Im Haeinsa Tempel lagert mit der Tripitaka einer der größten Schätze von Südkorea. Die Tripitaka Koreana ist die weltgrößte erhaltene, in chinesischen Schriftzeichen verfasste Bibliothek buddhistischer Texte. Somit ist die Bedeutung der Tripitaka vergleichbar mit der Bibel oder dem Koran. Sie besteht aus 81.258 hölzernen Druckplatten aus besonders widerstandsfähigem Holz. Untergebracht sind diese in den vier Gebäuden des Janggyeong Panjeon. Dort finden sie bei perfekter Belüftung optimale Lagerbedingungen. Bei der Tripitaka Koreana selbst handelt es sich um eine Kopie der Ur-Version, die einem Angriff der Mongolen zum Opfer fiel. Erstaunlich jedoch ist, dass diese gefertigte Schrift die nachfolgenden Feuer, die Japanische Invasion und sogar den Koreakrieg überstand.
Wirklich etwas zu sehen gibt es von der Tripitaka Koreana allerdings nicht. Die Druckplatten sind ordentlich in den Regalreihen versorgt. Wir haben bereits die Tripitaka in der Kuthodaw-Pagode von Myanmar besucht. Dort ist das »Größte Buch der Welt« in hunderten kleinen Pagoden verteilt. Wer der Schrift und Sprache mächtig ist, kann diese vor Ort lesen. Beide Tripitaka sind Teil des Welterbes der UNESCO. Es ist ein Grund mehr, weshalb die Koreaner ihre Druckplatten besonders schützen und ein Großteil davon abgesperrt ist. Trotzdem zieht genau dieser Schatz viele Besucher an. Als wir unseren kurzen Rundgang beenden, strömen bereits Scharen von Schülern durch die Tempelanlage.

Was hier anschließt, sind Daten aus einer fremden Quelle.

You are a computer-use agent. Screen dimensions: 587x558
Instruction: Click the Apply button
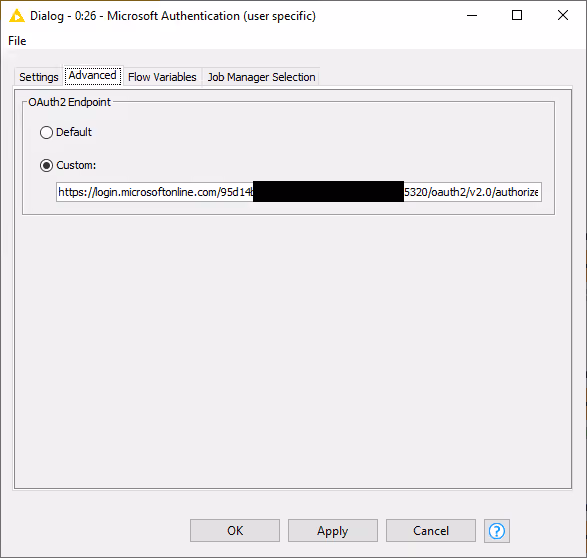(x=333, y=531)
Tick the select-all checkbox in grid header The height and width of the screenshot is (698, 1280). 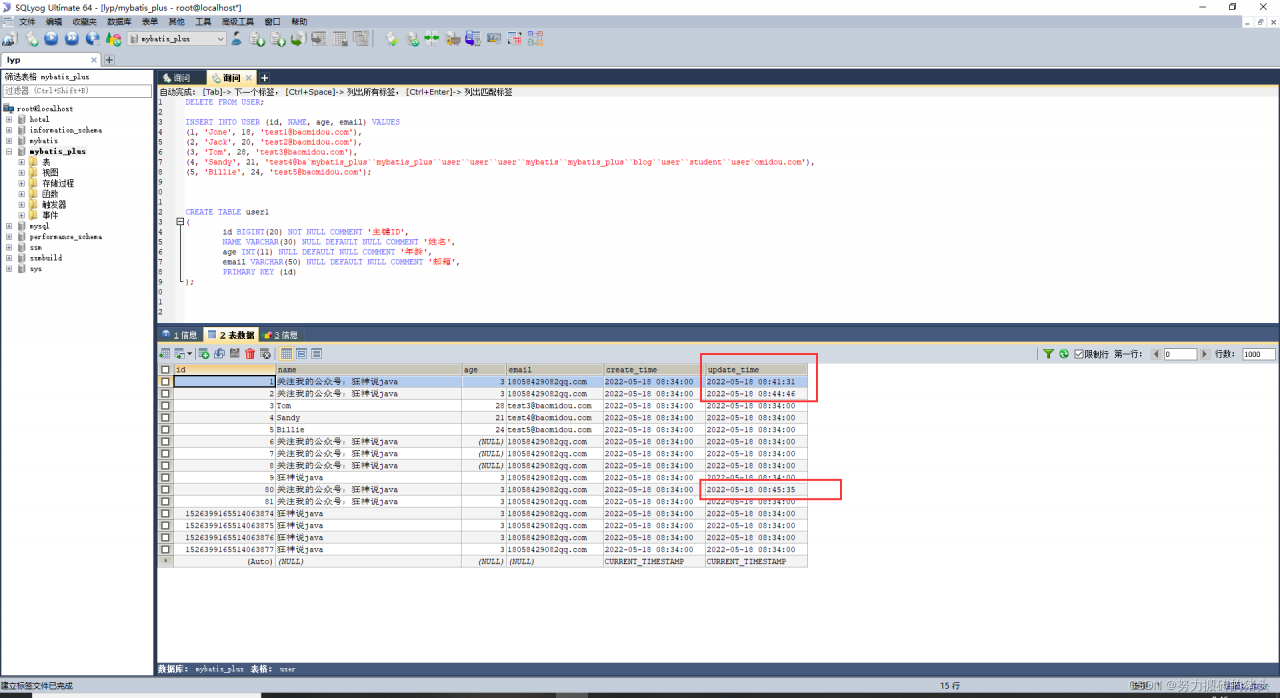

Wir haben viel gesehen und stehen mal wieder vor der Frage, ob wir weitere Tempel besichtigen sollen oder den Rest des Tages doch lieber für eine Wanderung nutzen? An der Zufahrt zum Haeinsa gäbe es den Gilsangam Tempel. Andererseits befinden wir uns noch immer in einem Nationalpark und gibt es in der Nähe die beiden Gipfel Sangwangbong und Chilbulbong. Ein solch traumhafter Himmel bedeutet für uns eigentlich für ein klares Ja für die Wanderung. Einzig die 800 Höhenmeter hinauf und wieder runter, bereiten uns etwas Kopfzerbrechen.